As you are in London, there are quite good options for buying food for delivery at short notice (without needing a supermarket delivery slot) - have a look at Uber Eats, Deliveroo and Amazon Fresh. The first two usually have some of your local smaller shops as well as Co-op/Waitrose, local bakeries etc. so you can easily order some basics. Amazon Fresh in my area has good slot availability usually for next day and a wider range of products.

Have you joined your local Facebook groups? The ones near me always have people offering to help others if needed.
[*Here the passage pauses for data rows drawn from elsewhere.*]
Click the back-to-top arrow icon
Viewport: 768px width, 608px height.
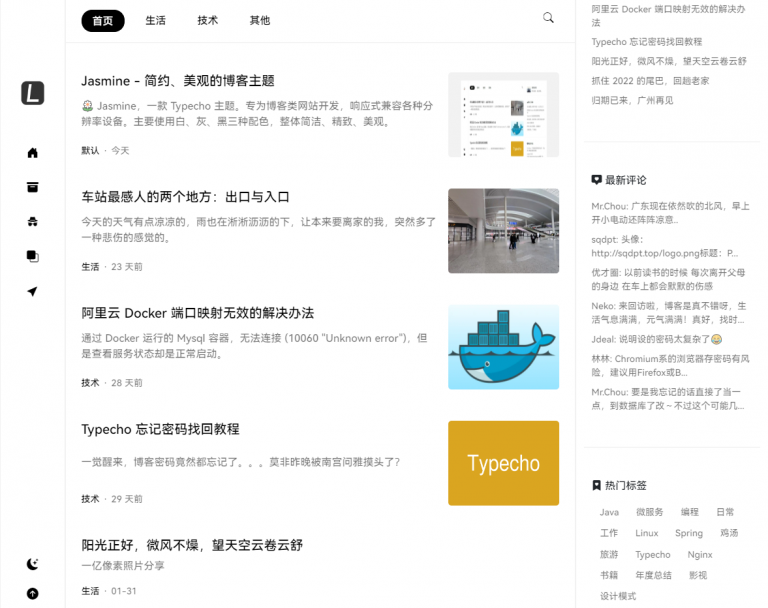tap(32, 593)
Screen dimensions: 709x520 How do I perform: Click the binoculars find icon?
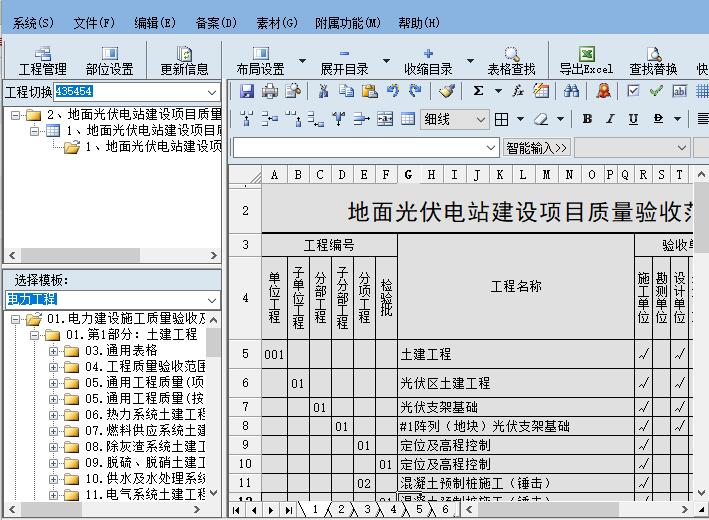571,91
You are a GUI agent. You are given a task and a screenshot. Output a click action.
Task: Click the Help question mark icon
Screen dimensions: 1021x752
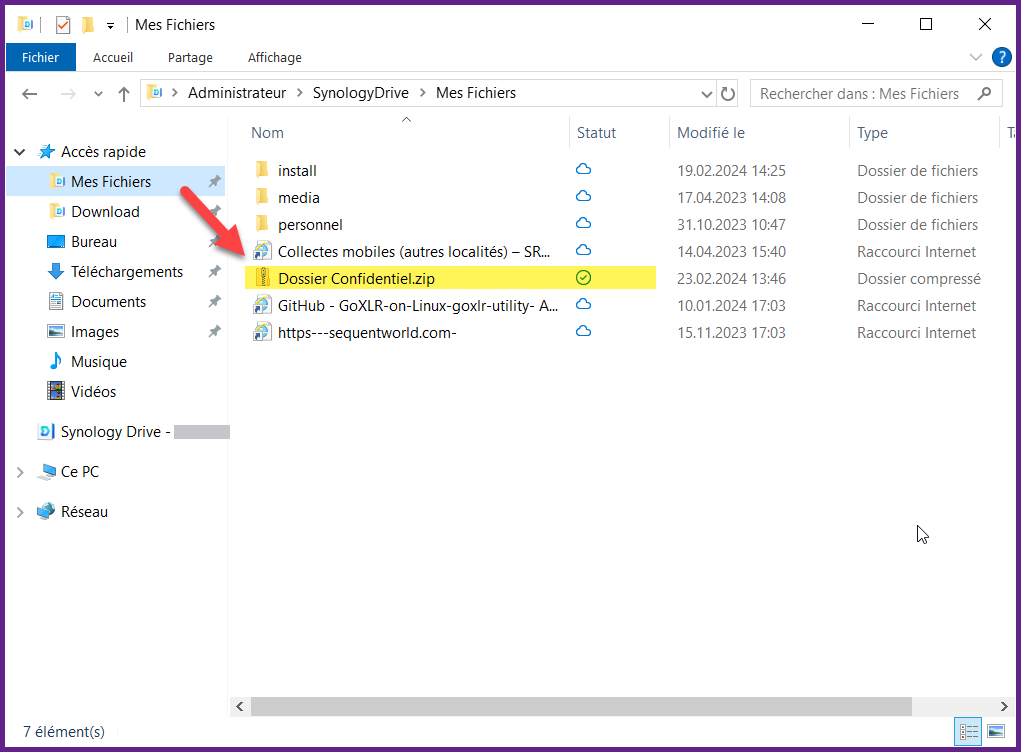(1001, 57)
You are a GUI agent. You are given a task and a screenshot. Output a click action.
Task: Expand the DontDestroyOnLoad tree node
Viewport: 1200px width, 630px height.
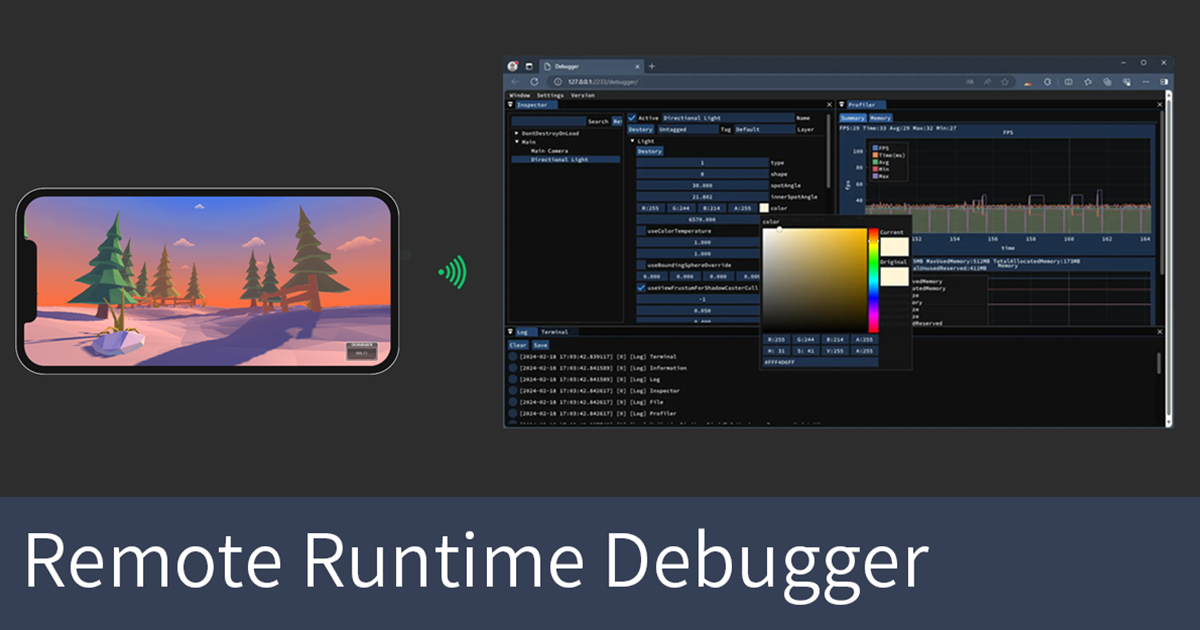[x=516, y=134]
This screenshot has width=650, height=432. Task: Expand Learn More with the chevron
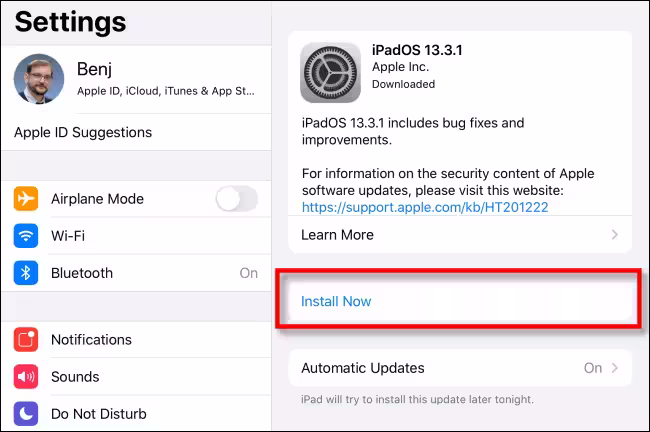pos(615,235)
Frequentflier · 20/01/2021 11:42

@oneglassandpuzzled I don;t mind any questions. In a new country, it's good that someone even cares enough to ask! My husband is on the 16: 8 diet and has lost some weight over the last month. As S Asians, it is very hard for him to cut out rice and chapatis, but he is doing his best. Genetically we carry weight around our middles, which is not good. He does not drink or smoke, his BP and heart normal. I try to drag him out for a walk at least 5 times a week.

We have all been taking Vitamin D since we arrived. Also for what it is worth, we eat a lot of turmeric naturally, in our food. Not sure if it helps really, but can't hurt. I also have zinc and Vitamin C tablets laid in.

I use Deliveroo and will check out the others too, so as to be ready. I joined my local FB group, but found it a bit overwhelming. Will try to check back in. I wasn't sure if it was a safe place to post a request for help, afaik.

I was really enjoying London from Sep to November, so hope those days return again!

OP posts:
oneglassandpuzzled · 20/01/2021 11:45

He's lucky to have you encouraging him, Frequent.

YogaLite · 20/01/2021 12:47

Not expect neighbours in London to be friendly, I expect u might have more luck with neighbourhood online groups where people actively join.

YogaLite · 20/01/2021 12:48

Do not .. I meant!

orangenasturtium · 20/01/2021 13:02

As well as all the other food delivery services mentioned, FarmDrop is excellent and some of the supermarkets have 1 hour delivery services eg Waitrose Rapid and Sainsbury's ChopChop. They have a wider range than the supermarkets on Deliveroo.

Do you have enough first aid basics for 2 weeks if you are all unwell and self isolating? Paracetamol, soluble aspirin, a thermometer? If you are a worrier, you might find it reassuring to have an oximeter.

MRex · 20/01/2021 13:16

@YogaLite - I grew up here and have lived all over, and I've never NOT known my neighbours. Flats with revolving rental tenants moving in and out can be less friendly, but in most places a tiny effort is all that's needed. Have you ever lived in London?

murbblurb · 20/01/2021 13:22

to be honest these are sensible precautions for everyone, good for you.

as well as wotsapp, most places have local facebook networks too. And there's the official volunteer thing if needed. Lots of people (me included) are only too happy to shop and do errands for others, as we have people doing the same for our family elsewhere.

MrsWombat · 20/01/2021 14:57

You probably have a local co-op somewhere near you. For £1.99 and a minimum order of £15 they will deliver to you within a couple of hours if there is a slot available. (There are normally plenty available in my area)

I would also reach out to your son's school, explain the situation and see what they suggest. They might offer a daily welfare call if one of you tests positive to make sure your son is ok. My primary school has been doing similar for a variety of reasons.

Frequentflier · 20/01/2021 18:46

Thanks for all the kind advice. I do have an oximeter, a thermometer and a first aid kit. Trying also to stay away from the news. I have been lucky to get weekly grocery deliveries so far and have not had to go to the supermarket. Going to call my GP tom to ask abt the vaccination schedule.

OP posts:
Lovelydovey · 20/01/2021 21:24

Don’t call your Gp to ask about the vaccination schedule. You will be called when it is your turn. GPs don’t have time to speculate on when that might be.

MRex · 20/01/2021 21:57

@Lovelydovey - OP's DH has a condition that may or may not make him CEV, and he arrived in the country after CEV lists were drawn up. We don't know how much the GP knows about his history, but his vulnerability may need to be assessed.